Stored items
Start of Block

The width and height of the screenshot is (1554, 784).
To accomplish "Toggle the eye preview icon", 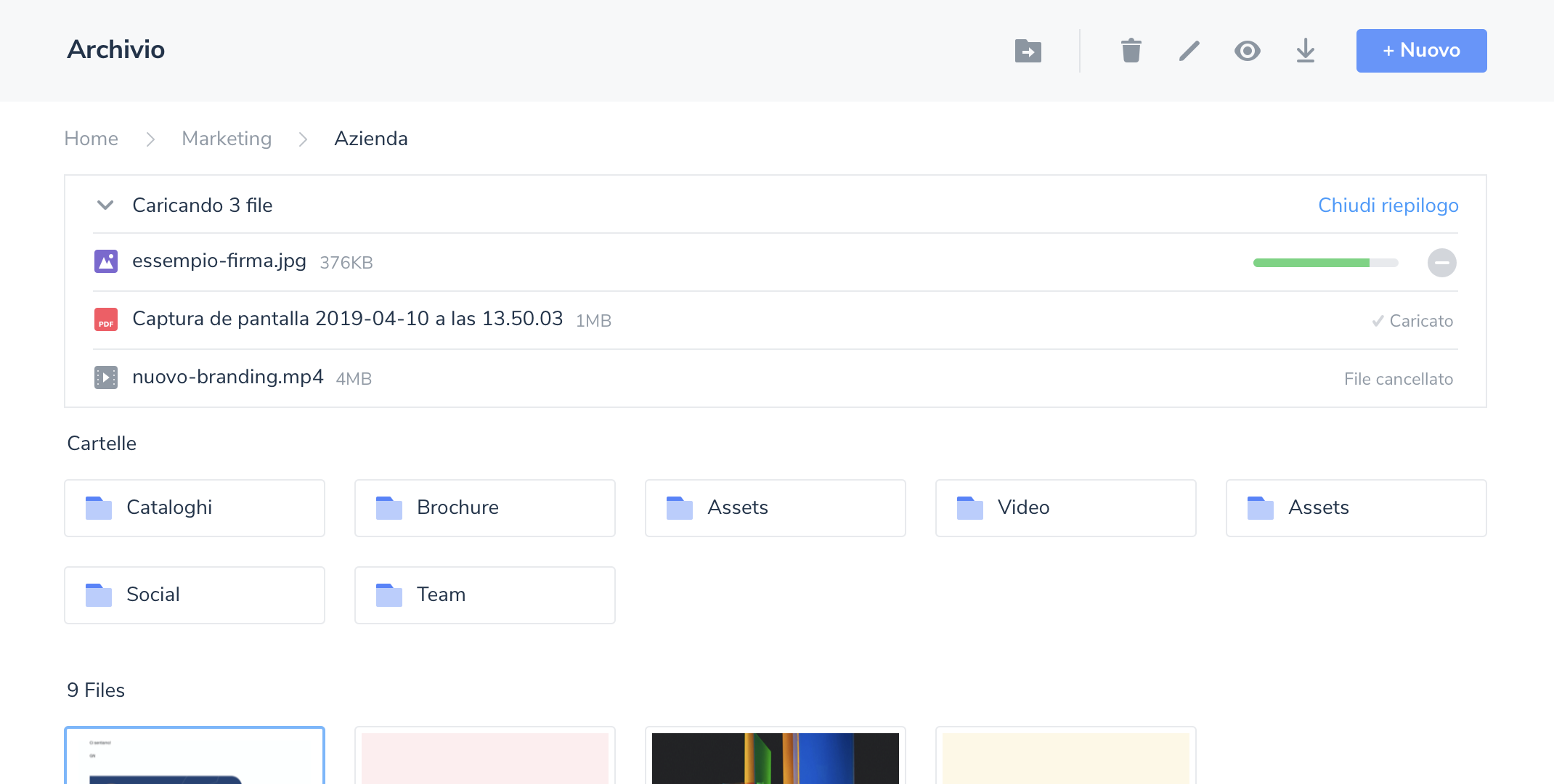I will click(1247, 51).
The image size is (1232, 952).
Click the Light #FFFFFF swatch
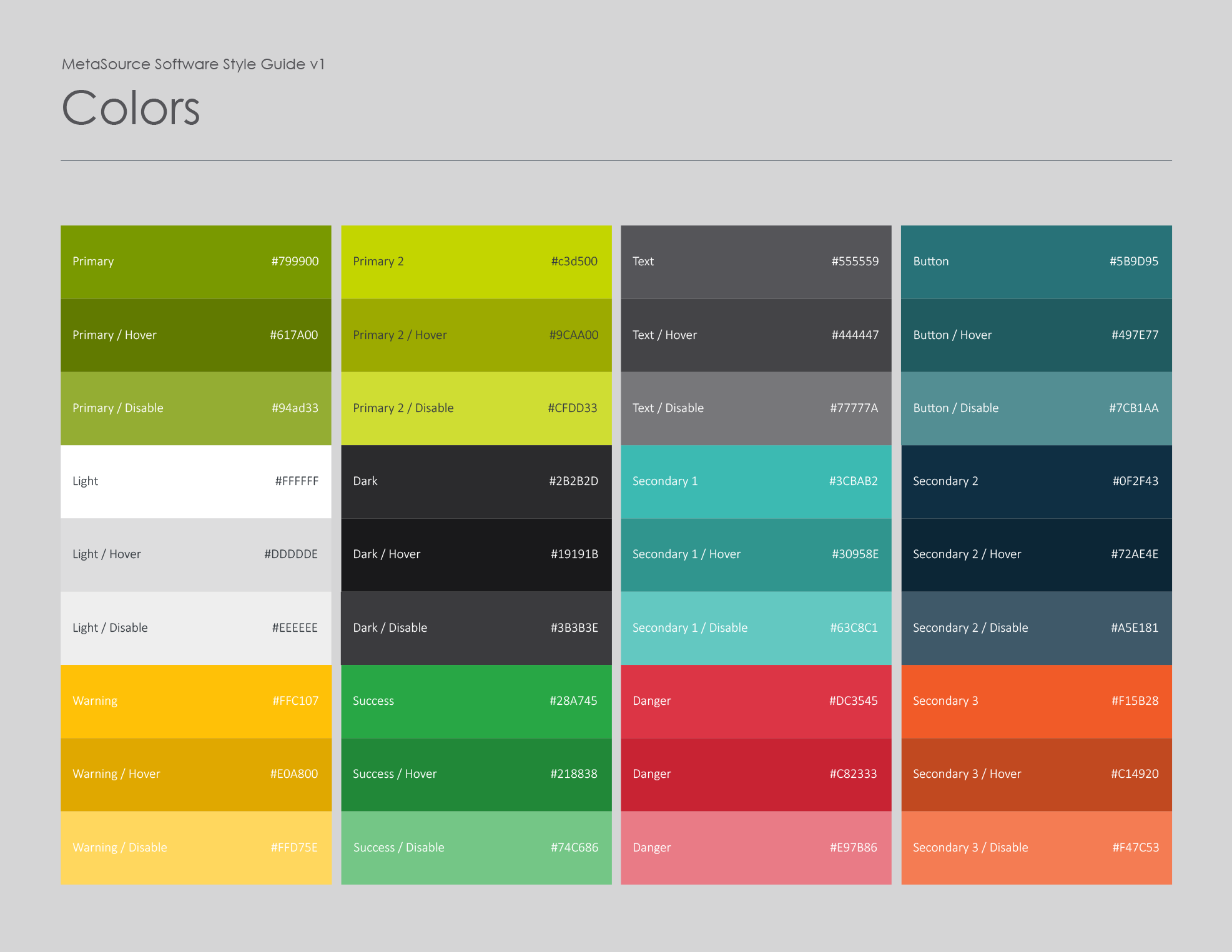(x=195, y=481)

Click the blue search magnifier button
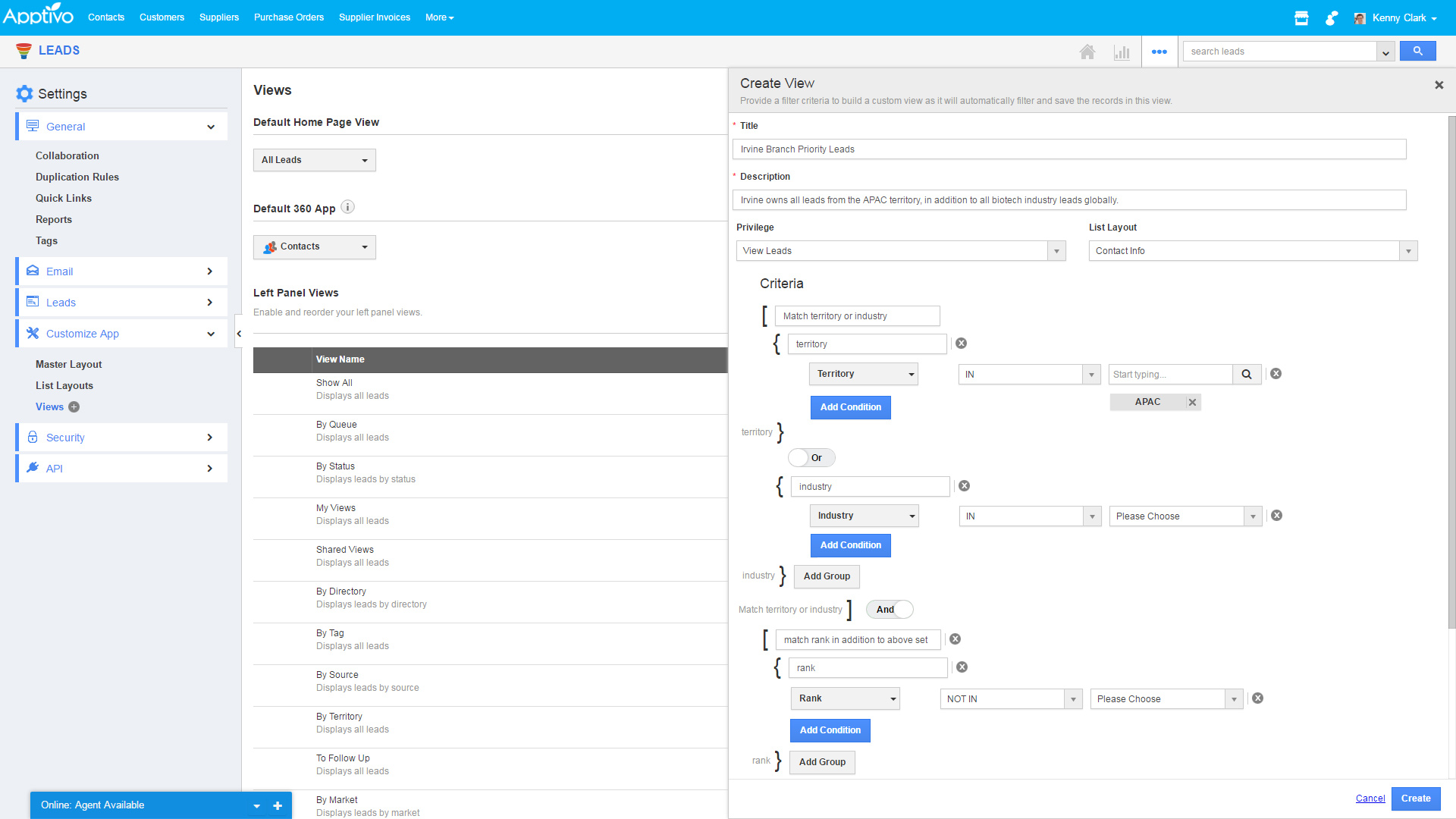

End of Block

- What you are asked to do -
Each line from the one holding "Click the Light #FFFFFF swatch" down to the end of the records is to be reproduced unaltered, and the pictures are to be omitted.

- Solution to the problem -
Click the Light #FFFFFF swatch
(x=195, y=481)

Click the blue search magnifier button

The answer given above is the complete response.